As The Gleaner reminded Mayor Swaby on Sunday, the platforms from which citizens and communities are engaged don’t require a reinvention of the wheel as he seems to believe with his move to “establish an advisory committee for transparency and accountability”.

The Local Governance Act of 2016 mandates that each municipal authority establish a standing Local Public Accounts Committee (LPAC), at least a third, and up to half, of whose members are to be people from outside the councils, chosen from among persons recommended by parish-development committees. The chairmen of the LPACs are to be non-council members.

The stipulated role of the LPACs include reviewing “the performance of the local government to determine whether accountability, transparency, and ethical standards are being observed”.

LITTLE EVIDENCE

There is little evidence that any of these committees has been appointed since the legislation’s passage eight years ago. If they have, LPACs are unlikely to have operated in the way envisaged by the legislation. And the public has been in the dark about them.

Fundamentally, too little attention has been paid to the operational details of the municipal authorities, thus allowing much to fall, or forced, into institutional crevasses.

Budgeting and strategic planning by the municipal corporations is another exercise of which the public has largely been unmindful and to which it has been inattentive. It is an ignorance that the councils would, no doubt, be happy to leave undisturbed.

The Local Government (Financing and Financial Management) Act, also passed in 2016, is to be read in concert with the Local Governance Act, which sets out the structure and obligations of the authorities. The former deals with their financing and matters relative thereto.

The law says that before they submit their strategic plans and budgets to the minister by October 31, “the relevant local government authority shall ensure that the public is given an opportunity to consider and give feedback on a draft of the strategic plan and the budget proposed to be submitted”.

The process for this engagement, it adds, “shall be in accordance with best practices as agreed by local authorities in consultation with the minister”.

It is possible that some councils have held these consultations. If that is indeed the case, they must have been quiet, almost secret affairs, attended, probably, by a select few.

CONSULT CITIZENS

We, therefore, urge Mayor Swaby to begin to publicise how, when, and where, and by what method the council he leads will consult the citizens of Kingston and St Andrew on its priorities for the next budget cycle; how much money it will seek to undertake its programmes and projects; and what citizens should expect for their tax dollars.

These consultations must be separate from any dialogue with special-interest and community groups on concerns specific to them.

If the municipal corporations, including Mayor Swaby’s KSAMC, fail to hold these consultations, stakeholder groups should explore filing public lawsuits against them, insisting that they fulfil their obligations.

There are good grounds in statute and the Constitution, this newspaper holds, that any budget that receives the imprimatur of the local government minister, and, ultimately, the minister of finance, without this consultative process being complied with, is ultra vires and, perhaps, unconstitutional.

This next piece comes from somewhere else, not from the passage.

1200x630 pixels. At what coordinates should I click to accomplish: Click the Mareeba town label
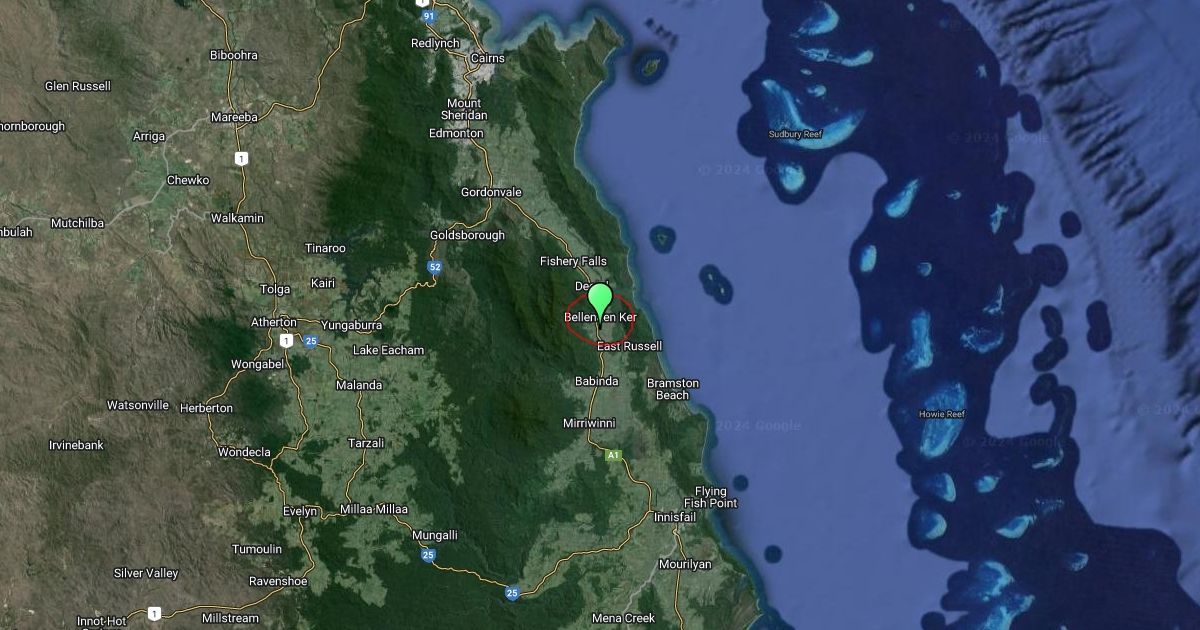point(234,117)
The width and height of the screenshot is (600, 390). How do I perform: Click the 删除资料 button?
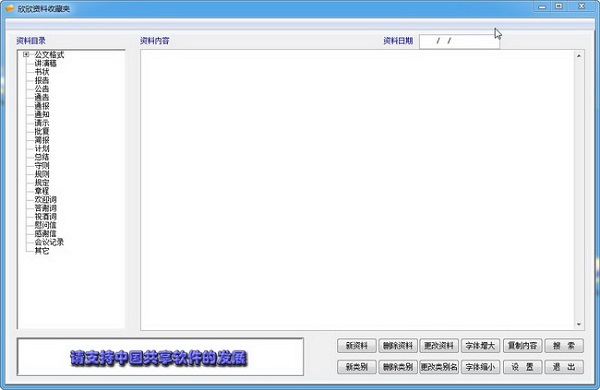[398, 346]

The public defender, whose role is to support citizens whose constitutional rights are likely to be infringed by the State, should consider how the office might support communities if the councils continue to be loose with the law.

As a corollary of their budget exercises, we also remind the municipal councils of their ability under the law to invite independent people to join their finance committees. Which is an opportunity to add non-partisan expertise to their deliberations.

As citizens consider these issues, there is another group, apart from councillors, at municipal corporations of whom citizens should be aware and to whom attention should be paid:

• the chief executive officers of the corporations, who are the top civil servants, without whom little, in theory, can happen;

• the chief financial officer, who is responsible for the money, including budgets; and

• the chief engineer, who is the person with final technical oversight for the issuing of building permits and ensuring that regulatory regimes are adhered to.

These critical people, too often, fly under the radar without demands for accountability.